Sürekli beraberimizde taşıdığımız gölgemizi kişisel bilinçdışımızda bastırmakla beraber onun varlığını reddederek başkalarına yansıtırız. Bu, büyük ölçüde bilinç ötesi bir yolla gerçekleşir; bunu yaptığımızın farkına bile varmayız. Bu şekilde içimizdeki “kötülüğü” reddedip bunun sorumluluğunu başkalarına yükler, onlara atfederiz. Böylece benliğimizi koruma altına alırız. Bu durum “günah keçisi” bulma olayını ve marjinal gruplara karşı her türlü önyargının sebebini izah eder. Gölgenin başkalarına yansıtılması paranoyanın psikiyatrik semptomlarında da gözlenebilir. Kişi taşıdığı düşmanca duyguları inkâr ederek, yansıtma yoluyla başkalarının kendisine düşmanlık beslediği kanaatine varır.
Böylece gölgenin yansıtılması, toplumsal ve uluslararası barışı tehdit eden ve ortadan kaldıran bir neden olur. “Düşman” olarak algıladığımız kişiler ve gruplar artık kötülüğün somutlaşmış hali olan “şeytanlar”, “canavarlar” ve “şer odakları”dır. Adolf Hitler ve faşistlerin Yahudileri görüş ve algılayış biçiminde olduğu gibi.
Gölge kompleksi bütünüyle suçluluk ve değersizlik duygularıyla ve reddedilme korkusuyla kaplı olduğu için gerçek yapısının keşfedilmesi veya açığa çıkarılması oldukça zordur. Kendilik potansiyelinin ve içgüdüsel enerjinin büyük bir kısmı gölgede hapsoldu ve bunlar kişiliğin bütününün emrinde değildirler. Gölge ile yüzleşip onu bilinçlendirerek onunla uzlaşılırsa kişi daha dinç, yaratıcı ve bütün bir konuma gelir.

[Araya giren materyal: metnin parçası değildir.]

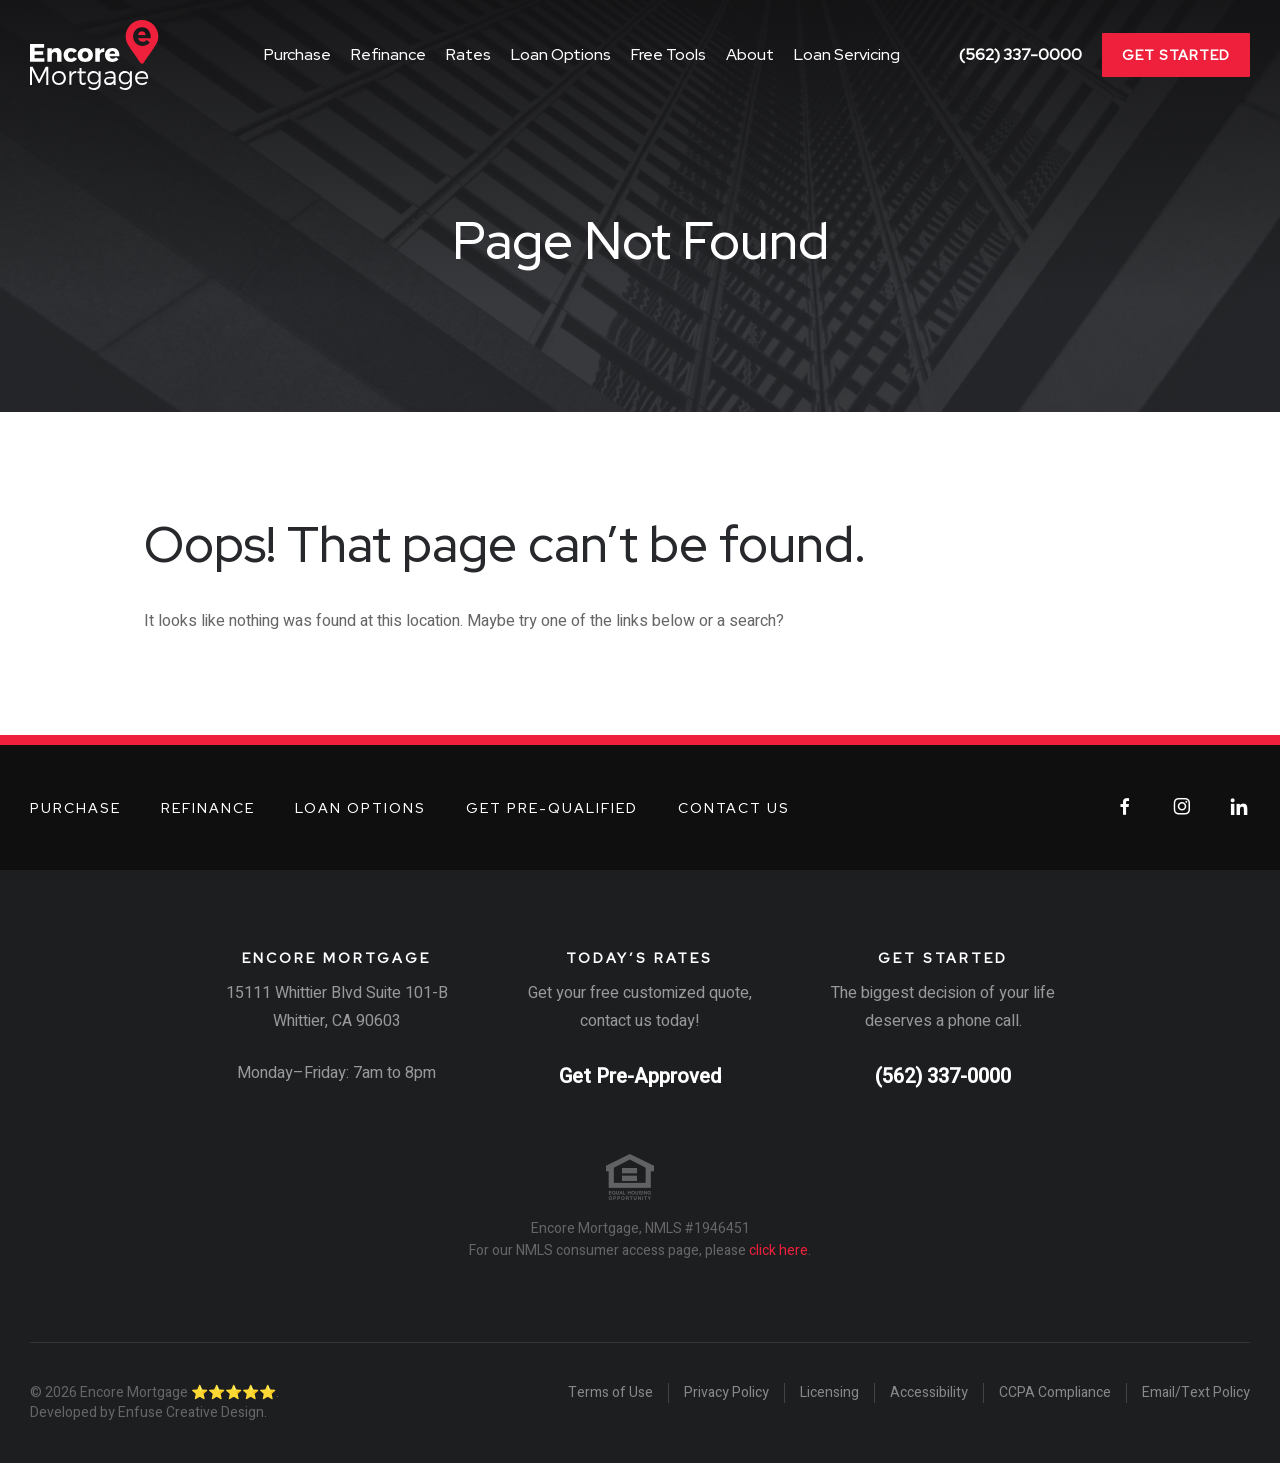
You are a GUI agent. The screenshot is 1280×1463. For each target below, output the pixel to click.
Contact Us (734, 808)
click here (778, 1250)
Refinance (388, 54)
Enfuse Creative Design (191, 1412)
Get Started (1176, 55)
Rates (468, 54)
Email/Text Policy (1196, 1393)
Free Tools (668, 54)
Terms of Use (610, 1393)
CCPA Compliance (1055, 1393)
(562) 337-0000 (1020, 55)
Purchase (297, 54)
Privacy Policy (726, 1393)
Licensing (829, 1393)
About (750, 54)
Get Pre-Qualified (552, 808)
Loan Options (561, 54)
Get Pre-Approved (640, 1076)
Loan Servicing (847, 54)
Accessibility (929, 1393)
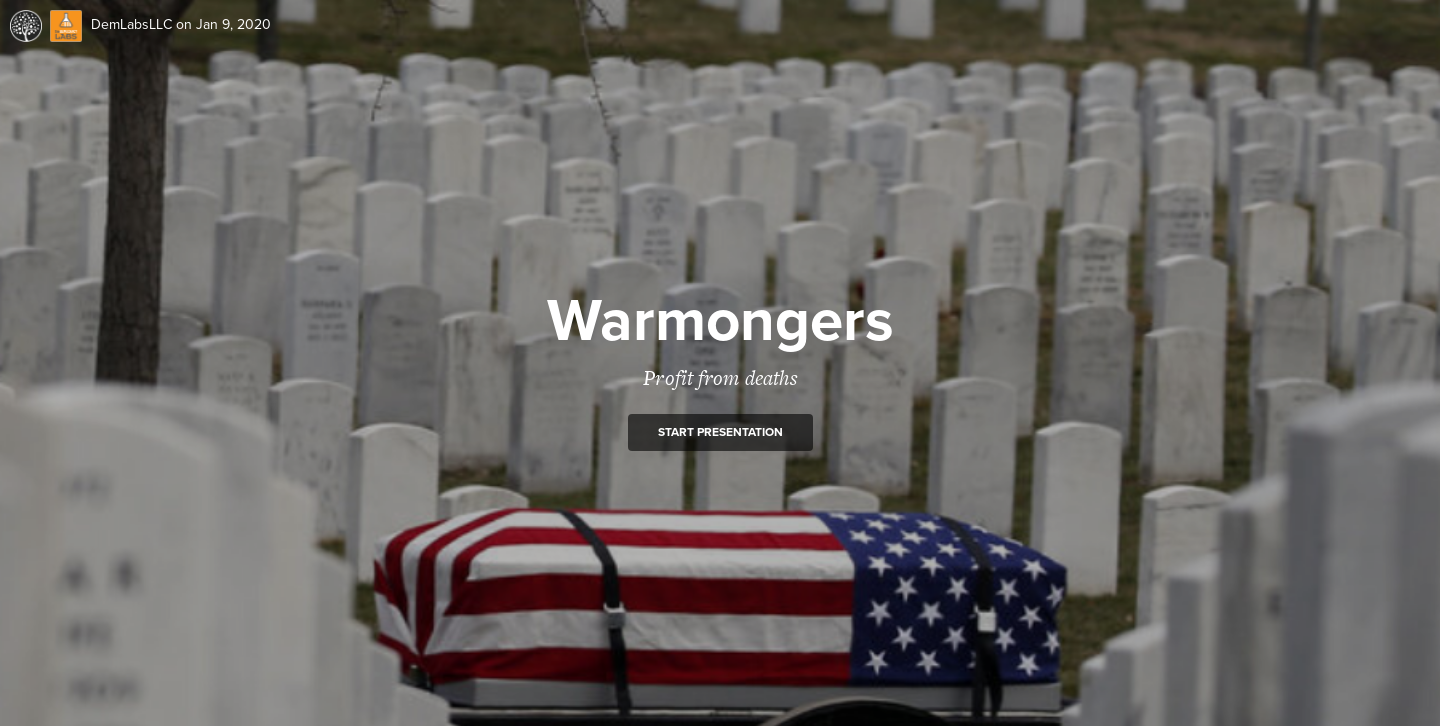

2- Gölge olarak irtica ve türban
Türkiye Cumhuriyeti’nin kuruluşu ve devrimlerle içine girdiğimiz toplumsal ve kültürel şizofreni sürecinde gerçek bir “benlik” ve “kendilik” yaratamadığımız için çağdaşlık, uygarlık, Batılılık ve modernlik azınlık da olsa bir toplumsal kesimin “personası” idi. Bu toplumsal kesim toplumun büyük bir bölümünün kimliğini ve kişiliğini kendi gölgesinin yansıması olarak ‘irtica’ ismiyle düşman olarak ötekileştirdi. Bu gölge suçluydu, değersizdi ve onların çağdaş uygarlıktan geri kalmalarının ve orada kabul görmemelerinin (reddedilmelerinin) nedeniydi.
Cumhuriyet devrimleri Türk halkında yeterince organik-sahici ve yaratıcı bir ‘kendilik’ ve ‘benlik’ bilinci yaratamadı. Eskiyi taklitten yeniyi taklide ve ona öykünmeye geçtik. Bu “köksüzlük (asaletsizlik)” siyasî, ekonomik, bilim, sanat vs. alanlarında da başarısızlık olarak ortaya çıktı. İşte “irtica” suçlaması, bir yönüyle Jung’un izah ettiği bağlamda bu başarısızlığın oluşturduğu gölgenin karşı tarafa yansıtılmasıdır. Toplumun büyük bir bölümünün ‘düşman’laştırılarak ötekileştirilmesidir. 80’li yıllardan sonra ortaya çıkan “Türban” korkusu ve yasağı, aslında Kemalistlerin gölgesinin yansıtılmış yeni bir şeklidir. Son zamanlarda oluşturulan “Mahalle baskısı”, “Malezyalılaşma” ve “Ilımlı İslam” korkuları da bu gölgenin ne kadar güçlü ve şekil değiştirme kabiliyetine sahip olduğunu gösterir. Bush’un ve Batı medyasının 11 Eylül’den sonra Müslümanlar hakkında oluşturmaya çalıştıkları “terörist” imajı da, Hitlerin Yahudiler hakkında yarattığı gibi kendi gölgelerinin yansıtılmasıdır.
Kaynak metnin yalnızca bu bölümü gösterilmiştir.